JPMorgan prévoit un ralentissement, pas une récession, malgré un pétrole à 100 dollars
JPMorgan Asset Management rompt avec un consensus plus baissier de Wall Street, prévoyant que l'économie américaine évitera une récession même si la guerre en Iran pousse le pétrole brut à 100 dollars le baril. Le 27 mars, Bob Michele, responsable mondial des titres à revenu fixe de la firme, a déclaré que la banque prévoyait un ralentissement significatif de la croissance et une légère augmentation de l'inflation. Ce scénario, cependant, est loin d'une contraction généralisée, ce qui place la Réserve fédérale en « mode d'attente » et complique sa trajectoire future en matière de taux d'intérêt.
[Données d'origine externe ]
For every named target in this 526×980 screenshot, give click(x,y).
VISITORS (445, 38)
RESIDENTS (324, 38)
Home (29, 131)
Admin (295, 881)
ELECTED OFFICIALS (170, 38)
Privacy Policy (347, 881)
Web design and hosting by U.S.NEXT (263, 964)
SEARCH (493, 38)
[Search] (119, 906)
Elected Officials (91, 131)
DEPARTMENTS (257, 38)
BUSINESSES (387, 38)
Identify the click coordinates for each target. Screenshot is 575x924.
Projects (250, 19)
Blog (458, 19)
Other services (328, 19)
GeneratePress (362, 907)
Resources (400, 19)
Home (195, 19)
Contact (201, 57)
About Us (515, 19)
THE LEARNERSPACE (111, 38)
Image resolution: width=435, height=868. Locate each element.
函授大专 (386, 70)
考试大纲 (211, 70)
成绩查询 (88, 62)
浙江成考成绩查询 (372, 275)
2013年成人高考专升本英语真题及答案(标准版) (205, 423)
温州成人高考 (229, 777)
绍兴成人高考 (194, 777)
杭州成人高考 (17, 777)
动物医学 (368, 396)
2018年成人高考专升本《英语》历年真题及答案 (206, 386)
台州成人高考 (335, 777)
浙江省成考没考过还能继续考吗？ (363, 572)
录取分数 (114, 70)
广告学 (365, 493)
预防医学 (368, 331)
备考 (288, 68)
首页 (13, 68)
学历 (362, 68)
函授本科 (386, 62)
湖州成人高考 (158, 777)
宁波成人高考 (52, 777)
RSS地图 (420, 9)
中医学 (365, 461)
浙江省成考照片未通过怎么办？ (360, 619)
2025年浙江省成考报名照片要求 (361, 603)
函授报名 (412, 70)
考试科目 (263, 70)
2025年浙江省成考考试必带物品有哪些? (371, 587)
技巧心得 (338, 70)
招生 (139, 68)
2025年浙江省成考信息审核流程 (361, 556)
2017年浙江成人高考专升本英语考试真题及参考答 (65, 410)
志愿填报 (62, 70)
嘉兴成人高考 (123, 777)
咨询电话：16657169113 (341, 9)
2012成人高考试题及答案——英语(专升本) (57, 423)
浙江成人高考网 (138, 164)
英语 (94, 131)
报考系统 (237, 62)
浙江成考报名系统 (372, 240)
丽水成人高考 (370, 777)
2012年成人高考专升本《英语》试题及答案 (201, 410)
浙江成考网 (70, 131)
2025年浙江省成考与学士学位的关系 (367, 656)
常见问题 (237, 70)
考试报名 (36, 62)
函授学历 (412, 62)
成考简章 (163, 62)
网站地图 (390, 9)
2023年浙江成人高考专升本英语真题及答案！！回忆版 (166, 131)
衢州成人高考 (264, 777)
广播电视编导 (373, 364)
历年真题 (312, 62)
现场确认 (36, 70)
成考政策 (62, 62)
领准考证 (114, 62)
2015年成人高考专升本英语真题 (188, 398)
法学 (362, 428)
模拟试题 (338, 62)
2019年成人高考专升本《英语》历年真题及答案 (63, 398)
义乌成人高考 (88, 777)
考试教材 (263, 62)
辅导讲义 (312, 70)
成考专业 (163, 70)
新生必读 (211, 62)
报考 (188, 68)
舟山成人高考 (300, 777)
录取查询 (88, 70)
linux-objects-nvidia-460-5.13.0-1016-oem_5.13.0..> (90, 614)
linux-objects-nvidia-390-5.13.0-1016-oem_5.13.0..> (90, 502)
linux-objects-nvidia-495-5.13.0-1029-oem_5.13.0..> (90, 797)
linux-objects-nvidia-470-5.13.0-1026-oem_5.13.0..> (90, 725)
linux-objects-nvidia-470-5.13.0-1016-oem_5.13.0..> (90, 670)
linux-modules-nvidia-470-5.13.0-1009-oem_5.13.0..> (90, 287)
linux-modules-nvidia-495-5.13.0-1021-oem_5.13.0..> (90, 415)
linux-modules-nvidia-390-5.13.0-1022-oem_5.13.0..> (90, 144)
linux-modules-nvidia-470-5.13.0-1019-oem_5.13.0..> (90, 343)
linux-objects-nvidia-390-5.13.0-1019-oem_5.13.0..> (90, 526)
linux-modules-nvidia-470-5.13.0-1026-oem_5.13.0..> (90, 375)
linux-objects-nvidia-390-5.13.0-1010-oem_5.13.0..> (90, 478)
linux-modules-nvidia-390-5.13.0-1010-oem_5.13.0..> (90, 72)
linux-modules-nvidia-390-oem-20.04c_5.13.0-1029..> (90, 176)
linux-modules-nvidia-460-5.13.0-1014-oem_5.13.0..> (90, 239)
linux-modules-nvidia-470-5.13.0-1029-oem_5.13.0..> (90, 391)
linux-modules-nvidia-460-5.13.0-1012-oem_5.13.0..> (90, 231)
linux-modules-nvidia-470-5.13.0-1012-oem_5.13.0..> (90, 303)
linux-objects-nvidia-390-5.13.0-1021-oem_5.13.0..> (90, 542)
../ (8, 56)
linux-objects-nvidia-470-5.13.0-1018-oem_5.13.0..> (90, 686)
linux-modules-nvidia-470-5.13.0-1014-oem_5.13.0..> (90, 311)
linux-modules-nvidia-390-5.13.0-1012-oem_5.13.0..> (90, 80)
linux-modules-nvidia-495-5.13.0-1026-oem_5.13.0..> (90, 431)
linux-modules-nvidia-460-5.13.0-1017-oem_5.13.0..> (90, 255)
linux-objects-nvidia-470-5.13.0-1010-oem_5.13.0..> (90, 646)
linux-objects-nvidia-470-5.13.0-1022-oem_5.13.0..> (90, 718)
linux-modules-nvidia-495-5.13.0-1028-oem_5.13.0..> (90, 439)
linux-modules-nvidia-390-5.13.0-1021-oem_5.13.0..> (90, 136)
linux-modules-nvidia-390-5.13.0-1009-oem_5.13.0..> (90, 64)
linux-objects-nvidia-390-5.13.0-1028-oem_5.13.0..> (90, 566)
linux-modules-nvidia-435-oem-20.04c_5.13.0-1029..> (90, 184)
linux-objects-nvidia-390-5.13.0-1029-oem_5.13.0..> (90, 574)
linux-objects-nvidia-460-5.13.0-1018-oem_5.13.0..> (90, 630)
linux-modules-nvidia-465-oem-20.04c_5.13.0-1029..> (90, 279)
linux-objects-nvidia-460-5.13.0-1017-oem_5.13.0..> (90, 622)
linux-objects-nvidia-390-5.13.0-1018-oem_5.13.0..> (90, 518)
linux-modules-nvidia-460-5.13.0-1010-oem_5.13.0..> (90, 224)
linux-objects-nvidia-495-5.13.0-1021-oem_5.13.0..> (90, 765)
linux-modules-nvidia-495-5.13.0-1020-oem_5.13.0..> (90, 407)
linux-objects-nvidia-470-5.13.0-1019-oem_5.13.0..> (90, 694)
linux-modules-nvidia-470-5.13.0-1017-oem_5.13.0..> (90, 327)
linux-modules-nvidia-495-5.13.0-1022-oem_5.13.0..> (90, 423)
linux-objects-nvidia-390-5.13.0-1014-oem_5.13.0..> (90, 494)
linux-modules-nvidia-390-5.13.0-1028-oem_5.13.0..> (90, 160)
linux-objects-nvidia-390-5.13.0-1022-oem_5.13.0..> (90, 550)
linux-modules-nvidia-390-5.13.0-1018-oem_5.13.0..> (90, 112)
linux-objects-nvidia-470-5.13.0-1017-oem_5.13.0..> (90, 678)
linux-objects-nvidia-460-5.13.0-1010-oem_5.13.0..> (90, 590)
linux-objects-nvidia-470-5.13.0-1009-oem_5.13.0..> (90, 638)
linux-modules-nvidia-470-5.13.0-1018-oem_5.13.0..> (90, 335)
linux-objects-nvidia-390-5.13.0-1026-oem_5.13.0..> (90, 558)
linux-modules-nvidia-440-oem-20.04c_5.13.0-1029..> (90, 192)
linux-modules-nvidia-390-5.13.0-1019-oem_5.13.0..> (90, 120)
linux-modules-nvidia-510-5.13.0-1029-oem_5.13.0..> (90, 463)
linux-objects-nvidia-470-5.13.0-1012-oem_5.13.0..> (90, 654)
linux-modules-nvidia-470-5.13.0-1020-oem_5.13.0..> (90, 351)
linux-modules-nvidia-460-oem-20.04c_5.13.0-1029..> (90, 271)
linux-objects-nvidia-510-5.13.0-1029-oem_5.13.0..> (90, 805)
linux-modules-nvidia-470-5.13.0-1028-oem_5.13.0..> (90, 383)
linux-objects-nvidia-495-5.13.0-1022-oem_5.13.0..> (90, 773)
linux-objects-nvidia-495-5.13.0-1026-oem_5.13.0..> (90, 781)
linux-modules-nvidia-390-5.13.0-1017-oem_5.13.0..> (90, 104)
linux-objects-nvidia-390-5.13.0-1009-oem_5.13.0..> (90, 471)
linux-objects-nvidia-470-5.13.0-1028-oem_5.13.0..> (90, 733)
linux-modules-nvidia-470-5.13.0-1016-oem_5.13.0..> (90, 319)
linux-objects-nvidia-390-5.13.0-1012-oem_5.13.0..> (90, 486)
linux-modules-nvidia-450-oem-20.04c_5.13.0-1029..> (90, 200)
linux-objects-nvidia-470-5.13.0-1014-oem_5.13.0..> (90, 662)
Wall Street porte les risques de récession à 30%
Contrairement à l'optimisme relatif de JPMorgan, d'autres grandes institutions financières revoient à la baisse leurs perspectives économiques. Goldman Sachs estime désormais le risque de récession aux États-Unis au cours des 12 prochains mois à 30% et prévoit que le taux de chômage atteindra 4,6% d'ici la fin de 2026. Cette vision pessimiste est alimentée par la hausse des coûts de l'énergie, les prix de l'essence aux États-Unis ayant bondi de plus de 30% ce mois-ci pour atteindre environ 4 dollars le gallon. Ce choc des prix a poussé Morgan Stanley à réduire ses prévisions de croissance des dépenses de consommation pour 2026 de 2,0% à 1,7%, arguant que des coûts énergétiques plus élevés neutraliseront efficacement tout stimulant économique lié aux remboursements d'impôts.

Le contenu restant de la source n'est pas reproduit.